Título: Reeleição no cargo ameaça virar guerra nos tribunais
Autor: Mariângela Gallucci
Fonte: O Estado de São Paulo, 20/08/2006, Nacional, p. A6
Um mês e meio de disputa pelo Palácio do Planalto, com uma semana de propaganda no rádio e na TV, provam que a modalidade de campanha envolvendo o presidente na disputa pela reeleição precisa urgentemente ser regulamentada. O comportamento do presidente Luiz Inácio Lula da Silva mostra que, quanto mais acirrada a disputa, maior a tentação de usar e abusar da máquina pública.
A falta de regulamentação da reeleição presidencial, somada à minirreforma eleitoral feita em maio (Lei 11.300), será responsável por grande parte das ações na Justiça. Há uma confusão sobre as regras que proibiram os showmícios e a distribuição de brindes, enquanto o presidente pode quase tudo e tem mal-demarcado o espaço entre o candidato e o chefe de Estado.
O saldo desse clima político é sintetizado pela frase do ex-ministro do Tribunal Superior Eleitoral (TSE) e experiente advogado Fernando Neves: "A figura principal desta campanha será o advogado, não o marqueteiro." Na opinião dele, parte da confusão deve ser creditada à falta de clareza na legislação eleitoral e parte, ao fato de um dos candidatos, o presidente, disputar a eleição no poder.
As dúvidas são tantas, afirmou Neves ao Estado, que até os advogados estão confusos. Mário Luiz Silva, que defende o PT, também vê problemas na lei confusa ou na ausência da lei. "O horário eleitoral, por enquanto, não mostrou polarização entre os candidatos. Mas as representações feitas até agora dizem respeito a aspectos formais da campanha", constata.
O ministro do Supremo Tribunal Federal (STF) e presidente do TSE, Marco Aurélio Mello, não tem dúvida de que reeleição sem regulamentação é um chamariz para "toda a sorte de pecados e pecadilhos". O próprio candidato tucano, Geraldo Alckmin, apontou na quarta-feira, no evento Eleições 2006 no Estadão, uma condicionante para que o direito à reeleição seja mantido.
Alckmin afirmou não existir nenhum pré-acordo com os candidatos José Serra (SP) e Aécio Neves (MG) para, em caso de vitória tucana para o Planalto, ele patrocinar o enterro puro e simples do instituto da reeleição. Mostrou-se favorável à manutenção da reeleição, mas fez uma ressalva: do jeito como está, são "flagrantes os abusos por uso da máquina pública". E emendou: "Se não conseguir regulamentar a campanha, estabelecendo limites, vou ajudar a acabar com a reeleição".
CAUTELA
Já o mineiro José Eduardo Alckmin - primo e advogado do candidato - avalia que a campanha deste ano pode ir até o fim em clima de tranqüilidade judicial. A fonte da calmaria, na sua opinião, deve-se ao fato de a verdadeira disputa se dar apenas entre dois candidatos: "É o Geraldo e o Lula, e os dois estão na linha da cautela", afirmou.
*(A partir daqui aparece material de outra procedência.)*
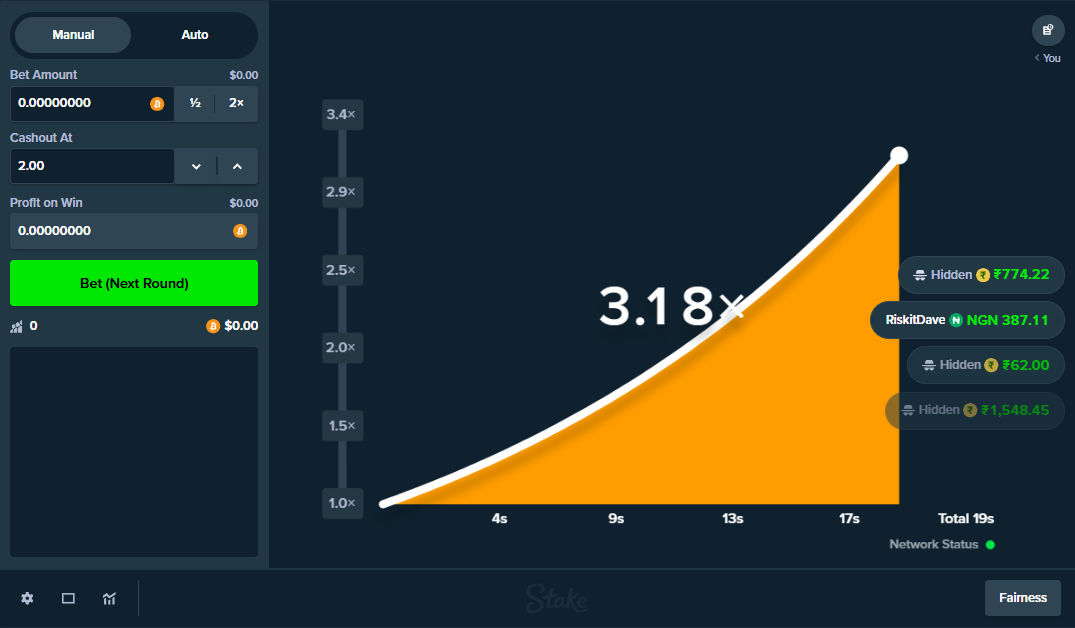This screenshot has width=1075, height=628.
Task: Switch to Auto betting mode
Action: [194, 34]
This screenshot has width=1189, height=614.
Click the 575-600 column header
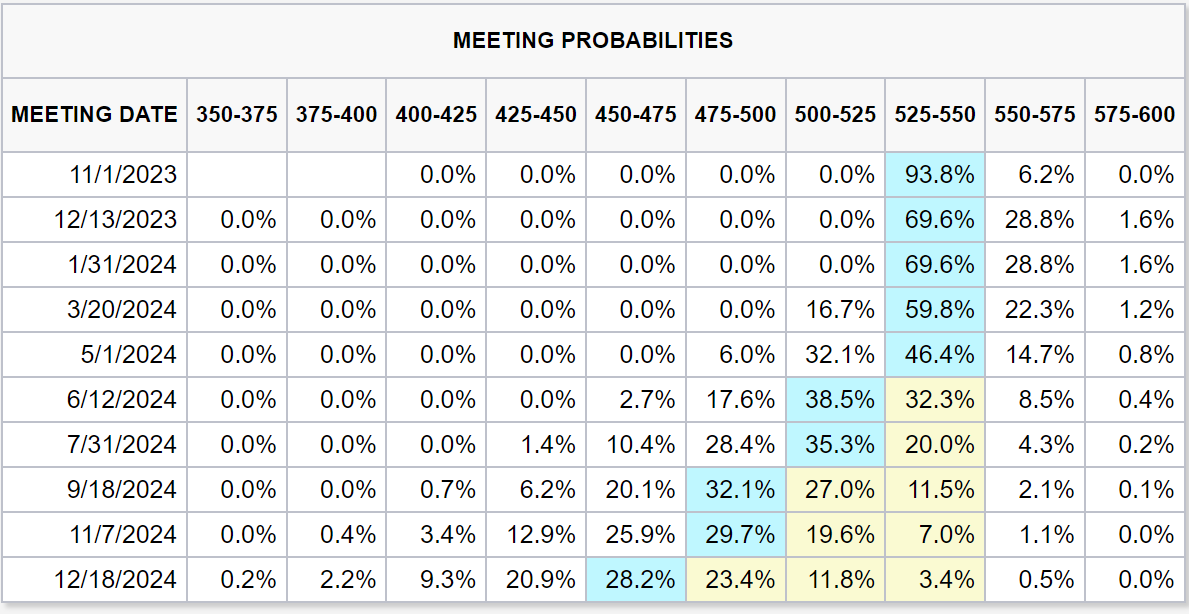(x=1135, y=115)
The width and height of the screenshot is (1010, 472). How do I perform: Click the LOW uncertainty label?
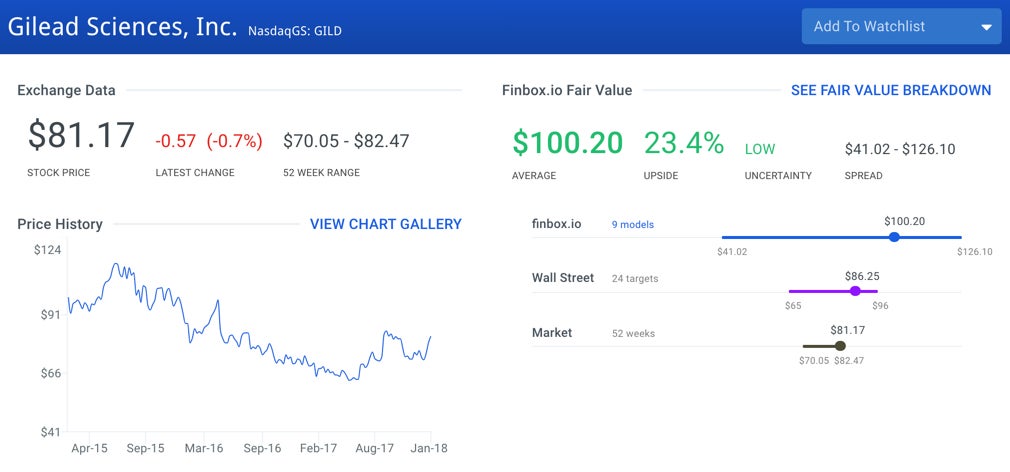coord(760,149)
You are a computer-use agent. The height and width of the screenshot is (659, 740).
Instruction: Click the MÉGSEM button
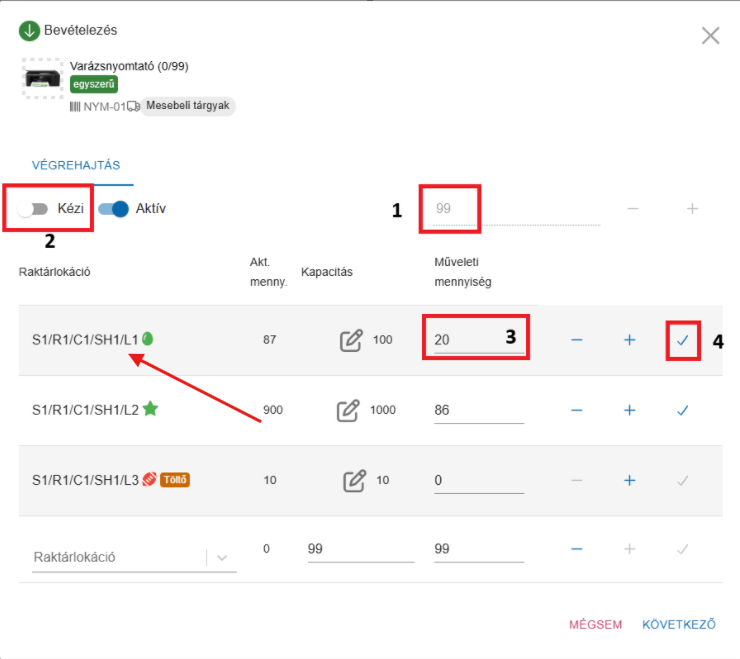click(595, 625)
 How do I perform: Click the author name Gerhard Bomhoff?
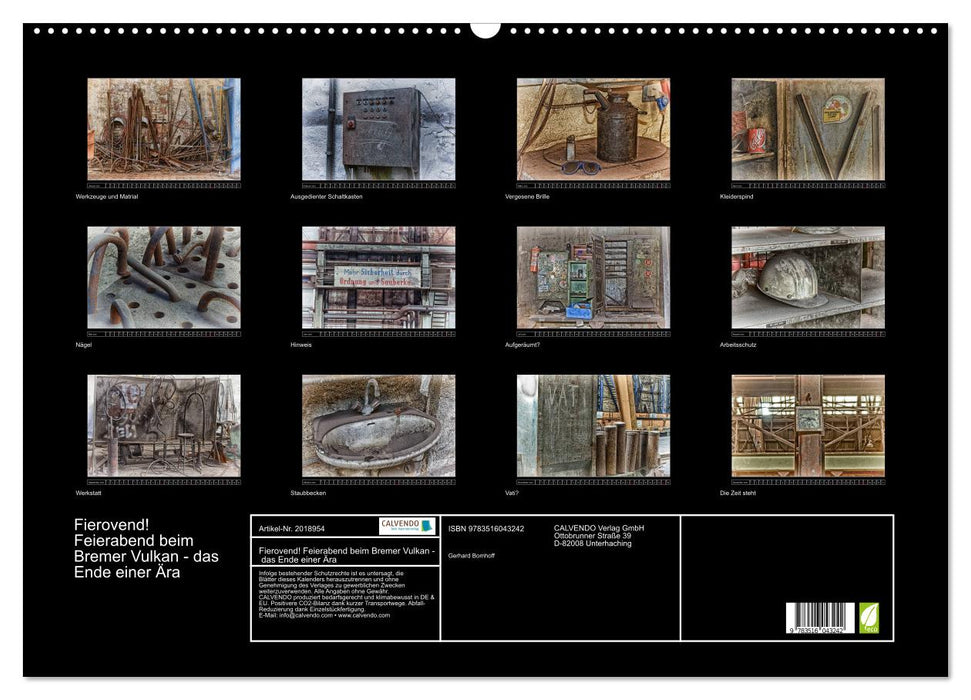[472, 554]
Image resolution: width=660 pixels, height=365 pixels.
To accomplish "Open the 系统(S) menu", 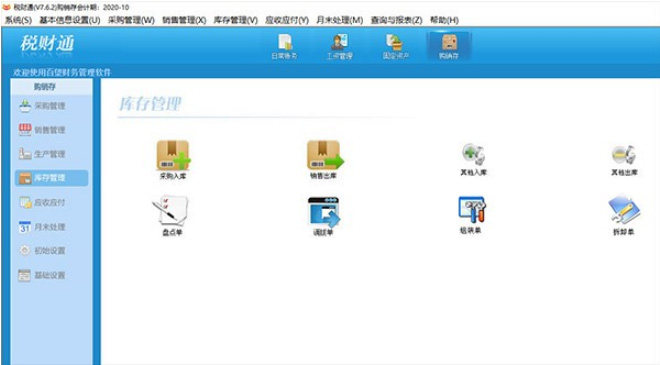I will click(18, 20).
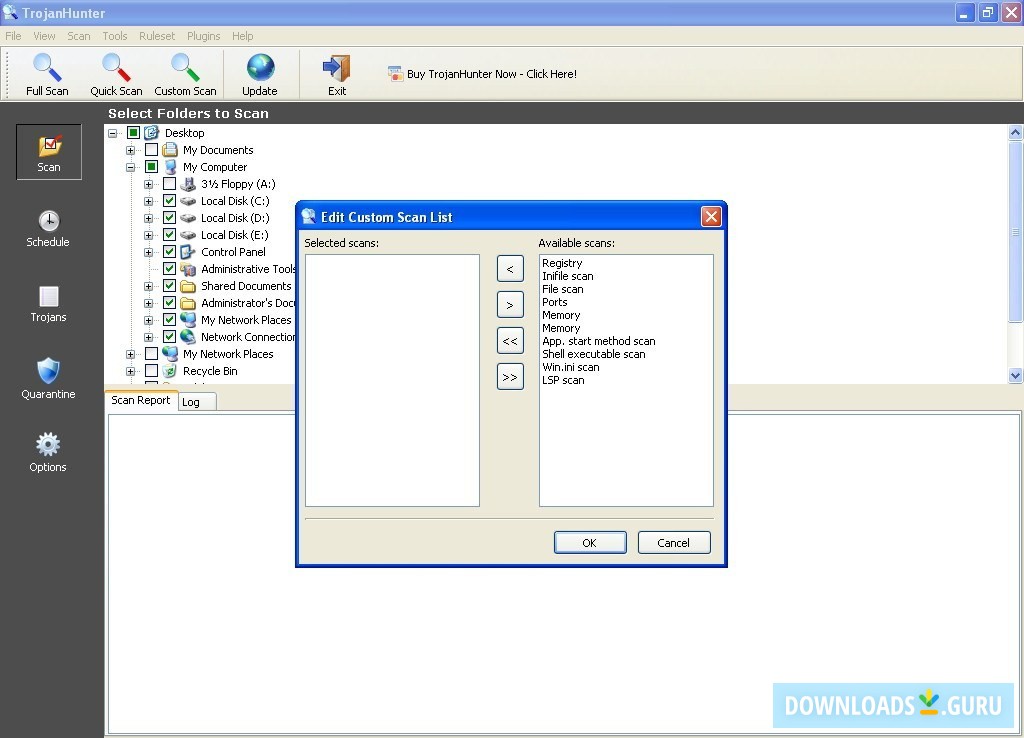
Task: Expand the My Documents tree node
Action: tap(131, 150)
A fonte de preocupação daqueles que se incomodam com a falta de regulamentação da reeleição é a maneira como Lula tem usado espaços e políticas públicas para fazer campanha. O caso registrado quarta-feira exemplifica bem o problema: a visita protocolar e oficial à sede do Banco do Brasil, em Brasília, transformou-se em um comício no qual funcionários cantaram "olê-olê-olê-olá-Lulá-Lulá".
Do início do ano até agora, chegaram ao TSE 148 representações, sendo 84 a partir de julho, quando foram registradas as candidaturas. Lula sofreu apenas uma derrota, sendo multado em R$ 900 mil. Os ministros concluíram, a partir de ação proposta pelo PSDB, que a candidatura petista fez propaganda eleitoral antecipada ao editar e distribuir 1 milhão de cartilhas no início do ano.
Os números dos anos anteriores mostram que há um crescimento de representações no período eleitoral. Em 2002, foram protocoladas no TSE 287 representações, sendo 247 a partir de 6 de julho. Em 1998, quando o então presidente Fernando Henrique Cardoso foi reeleito, chegaram 201 representações, 176 no período eleitoral.
Contra a campanha de Lula no horário eleitoral foram protocoladas duas representações, do PSDB e PFL. Na primeira, a coligação acusa Lula de invadir o tempo do candidato petista ao governo de São Paulo, Aloizio Mercadante. Na outra, PSDB e PFL pediram a retirada do ar de inserções de rádio que não teriam identificado a coligação. Até ontem os advogados de Lula não tinham protocolado nenhuma representação contra os adversários.